Extend the forum thread about the piano-composition network that generates only a single repeating note, writing the next portion that follows its last line.

» **Selected excerpt**
_ _ _

Skuldur / Classical-Piano-Composer

Geek Repo:Geek Repo

Github PK Tool:Github PK Tool

Training is not working

jonDel opened this issue · comments

When using the hardcoded weights, the predict script works fine and produces a multi-notes midi file. However, when training from scratch, using lstm script for learning the weigths, the predict script produces a single note midi file. I tried several combinations of subsets (from midi songs folder), and the result is always the same.

Any thoughts on this?

Thanks! I will try again and notify here of it works.

Hi, I am having the same problem as the one mentioned above.
When training the LSTM on my own music files, it generates only a single repeating note MIDI File

Any update on this? Am I doing something wrong or are there some conditions on the dataset?
Also, when you say "Single Instrument", does it mean that it works with a MIDI File with Left Piano and Right Piano Track, or should I only keep one of them?

It only works with a single track. If you can combine the left and right piano tracks into a single track that would work best.

Regarding the repeating note I had that issue at the start. How big is your dataset?

Ok, so I will try to mix them into a single instrument track

Sadly, I have a really small dataset (Trying to generate melodies corresponding to an emotion, so quite hard to find single instrument emotion-bearing examples). Depending on the dataset I am using, it ranges from 10 to 20.

For now, I am brute forcing this by increasing the number of epochs (200 -> 500) and it kinda works depending on the dataset. I suppose you had the same problem when your dataset was small ?

Next thing I'm gonna try is resampling the dataset by tone shifting by one or two tones, I hope it will work.

Hey there! So I am facing the issue as the one above. I have a decent dataset of 32 midi files taken from http://www.piano-midi.de/beeth.htm. I believe they all consist of single instrument but I wouldn't bet my life on it. I tried different combinations of epochs (100 with a single midi file, 10 with the above mentioned dataset) , number of notes to generate etc.
Here is a portion of the value of 'prediction' from predict.py :
[[1.13396626e-02 2.28804900e-04 9.67228334e-05 4.83751064e-04
2.05806704e-04 1.13458314e-04 6.99275770e-05 1.14716301e-02
1.34334527e-03 7.15563074e-05 1.54286786e-03 2.23979194e-04
9.47747903e-04 4.45510354e-03 7.15357764e-03 7.32331682e-05
2.32197126e-04 6.38070842e-03 2.12815910e-04 4.92099812e-03
.....]]
just to give you an idea.
Everytime numpy.argmax is applied to this 'prediction' value, it always picks the 240th note.
Any suggestions?

Also, I run tensorflow on cpu (intel i5) so increasing the number of epochs wouldn't be my first choice as it took about 2 hours just for a single epoch.
Still, any thoughts on the matter would be appreciated.

Hi !
To check if your MIDIs are single instrument , try using music21 instrument function or something like this
Also, just to give you an idea, it took me about 30 hours or so to train 200 epochs with the given dataset on a Nvidia P5000

Hey! thanks for replying @KPlanas .

_ _ _

» **Data section**
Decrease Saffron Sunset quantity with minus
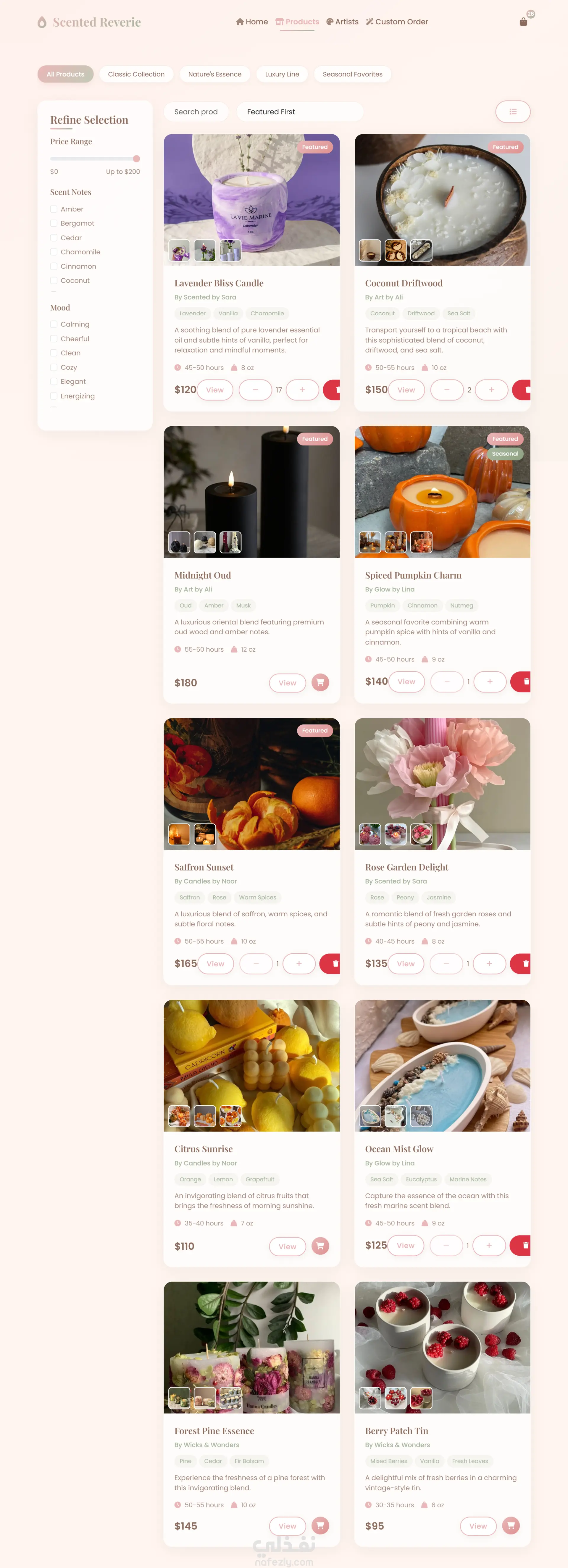Image resolution: width=568 pixels, height=1568 pixels. tap(256, 964)
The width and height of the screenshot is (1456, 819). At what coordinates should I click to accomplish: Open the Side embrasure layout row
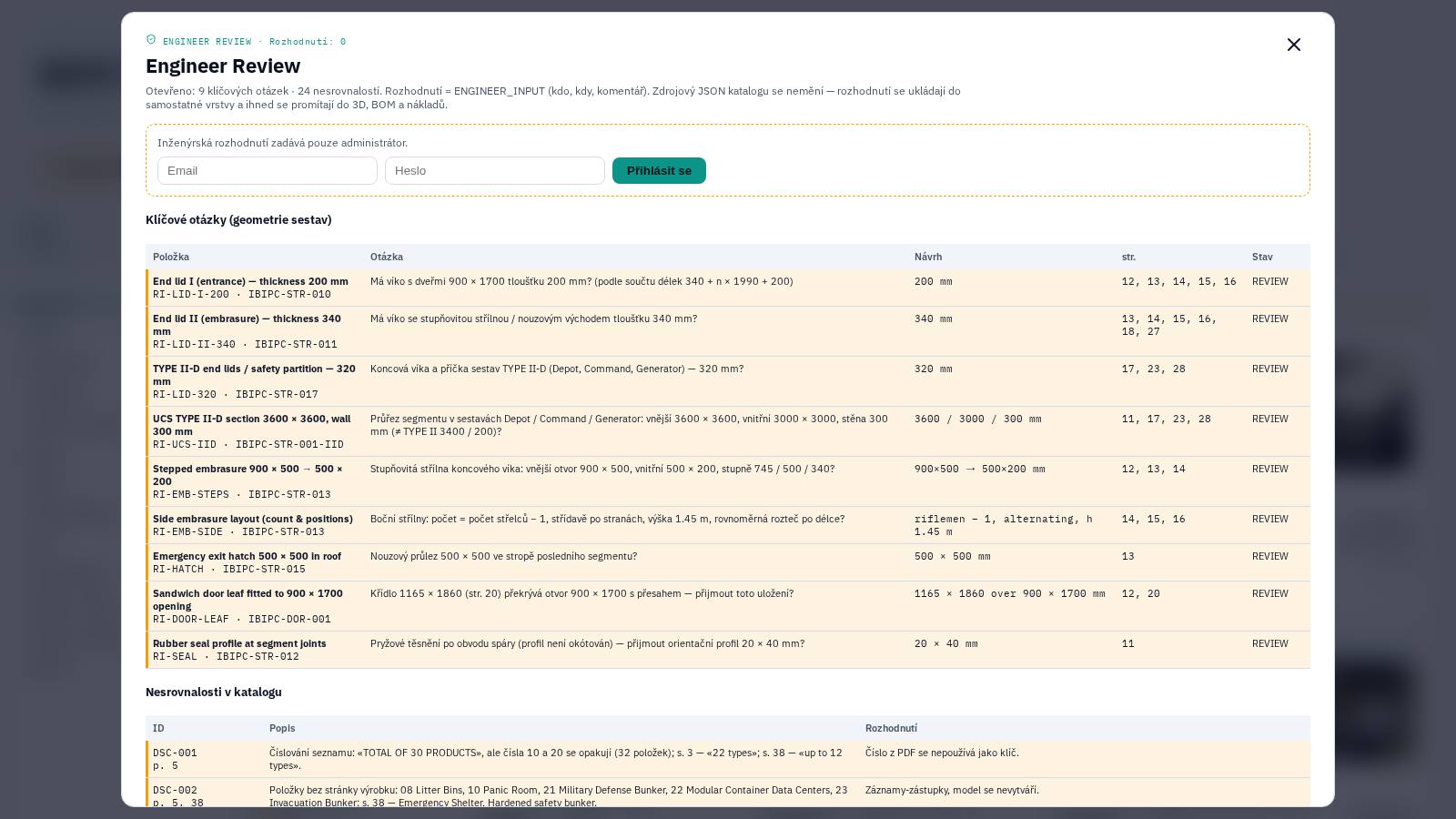[728, 525]
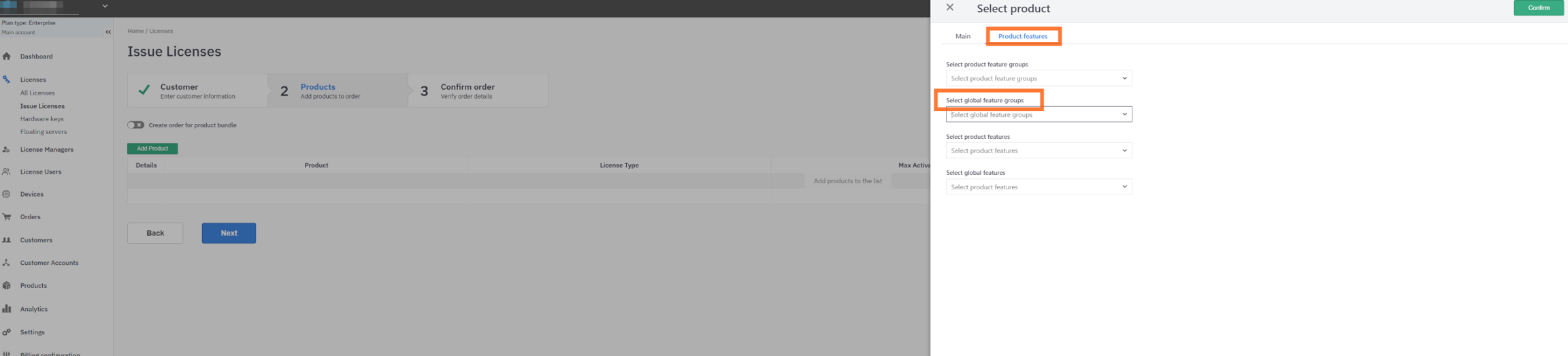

_ _ _

» **Result**
I'm positive that I have a single instrument midi files. I plan on training the model for 200 epochs on a Tesla K80 (Google Colab). Maybe it will resolve the problem? I certainly hope so.
What I still don't understand is this - since I trained it for a small number of epochs, I'd be okay if it generated some random garbage tune, but why on earth would it pick a single note during generation, EVERY SINGLE TIME?! It's still a mystery to me.

Update : After ~180 epochs, the model finally works fine! Although the loss plateaued in the last 50 epochs, it's still pretty good.

Hi !
I have no idea why (Maybe I should study the theory slightly more), but it also gives me repeated single note "music" at first when the loss is around 4. Still a mystery...
Anyway, good that it works for you :)
As for me, I'm now doing my learning with a sequence length of 25 and it learns very quickly! Compared to when I was training on length = 100, the time for an epoch went from 30s -> 9s and takes ~300 -> ~160 epochs to have ok results, ~700 -> ~350 to have really good results
I don't know if this is caused by my small dataset, but worth a try if you wanna make it quicker

I see. Yeah I guess decreasing the sequence length might be a good idea after all. How many epochs did you train model for to obtain a loss of about 0.12? Mine took about 200.
Also, what dataset did you use and how big was it?

Another advantage when you decrease the sequence length is that it avoids "overfitting" when you have a small dataset like mine(When I was at seq_len = 100, I was basically generating one of the dataset music only with slight changes)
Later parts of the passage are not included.